Exercise ▸
Go through the records below and copy out every line that contains the word "computer".

[Extracted records]
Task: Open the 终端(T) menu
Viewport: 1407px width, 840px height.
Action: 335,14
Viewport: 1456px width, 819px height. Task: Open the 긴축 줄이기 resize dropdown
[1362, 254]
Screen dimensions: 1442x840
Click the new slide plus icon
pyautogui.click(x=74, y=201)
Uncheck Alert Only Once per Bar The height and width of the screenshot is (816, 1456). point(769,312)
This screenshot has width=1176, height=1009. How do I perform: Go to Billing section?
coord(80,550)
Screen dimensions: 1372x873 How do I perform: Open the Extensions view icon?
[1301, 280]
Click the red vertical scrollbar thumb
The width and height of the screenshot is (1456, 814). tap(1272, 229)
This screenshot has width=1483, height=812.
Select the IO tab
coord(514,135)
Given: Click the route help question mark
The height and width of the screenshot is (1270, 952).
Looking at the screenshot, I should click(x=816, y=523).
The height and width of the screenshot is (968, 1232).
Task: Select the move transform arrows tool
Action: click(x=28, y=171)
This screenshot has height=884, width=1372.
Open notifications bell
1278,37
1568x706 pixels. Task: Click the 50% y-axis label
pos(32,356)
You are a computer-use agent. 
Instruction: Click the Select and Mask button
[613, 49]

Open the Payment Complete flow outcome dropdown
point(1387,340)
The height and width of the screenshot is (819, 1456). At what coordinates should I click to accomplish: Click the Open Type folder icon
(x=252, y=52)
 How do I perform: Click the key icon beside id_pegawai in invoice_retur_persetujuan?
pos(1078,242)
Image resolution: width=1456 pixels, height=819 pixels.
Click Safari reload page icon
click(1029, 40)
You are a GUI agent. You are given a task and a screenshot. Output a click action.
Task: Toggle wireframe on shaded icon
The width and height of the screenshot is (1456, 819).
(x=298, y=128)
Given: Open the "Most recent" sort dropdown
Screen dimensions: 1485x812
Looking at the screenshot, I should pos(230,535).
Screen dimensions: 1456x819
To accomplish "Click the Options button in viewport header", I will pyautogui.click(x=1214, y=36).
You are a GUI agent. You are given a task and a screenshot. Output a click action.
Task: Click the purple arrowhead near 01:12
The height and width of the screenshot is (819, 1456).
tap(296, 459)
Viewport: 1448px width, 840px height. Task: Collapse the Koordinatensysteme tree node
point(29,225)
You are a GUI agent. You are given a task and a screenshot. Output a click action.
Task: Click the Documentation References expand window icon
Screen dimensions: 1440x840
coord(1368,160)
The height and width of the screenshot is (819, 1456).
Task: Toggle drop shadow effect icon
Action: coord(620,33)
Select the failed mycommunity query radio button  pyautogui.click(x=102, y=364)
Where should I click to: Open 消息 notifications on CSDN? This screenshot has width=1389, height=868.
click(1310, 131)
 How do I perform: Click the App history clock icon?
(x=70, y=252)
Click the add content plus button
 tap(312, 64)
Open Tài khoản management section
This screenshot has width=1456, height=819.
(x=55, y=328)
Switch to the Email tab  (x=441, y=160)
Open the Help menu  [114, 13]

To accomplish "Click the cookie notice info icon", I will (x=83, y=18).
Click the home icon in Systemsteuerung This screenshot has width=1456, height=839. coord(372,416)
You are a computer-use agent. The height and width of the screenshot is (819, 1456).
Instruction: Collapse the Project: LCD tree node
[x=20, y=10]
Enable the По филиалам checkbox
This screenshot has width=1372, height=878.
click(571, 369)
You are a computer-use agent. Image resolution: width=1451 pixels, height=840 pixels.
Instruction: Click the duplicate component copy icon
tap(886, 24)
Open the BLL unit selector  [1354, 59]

Answer box ▸
You are a computer-use agent. 
You are a computer-use agent. The height and width of the screenshot is (819, 1456).
You are a computer-use agent. Image resolution: width=1451 pixels, height=840 pixels.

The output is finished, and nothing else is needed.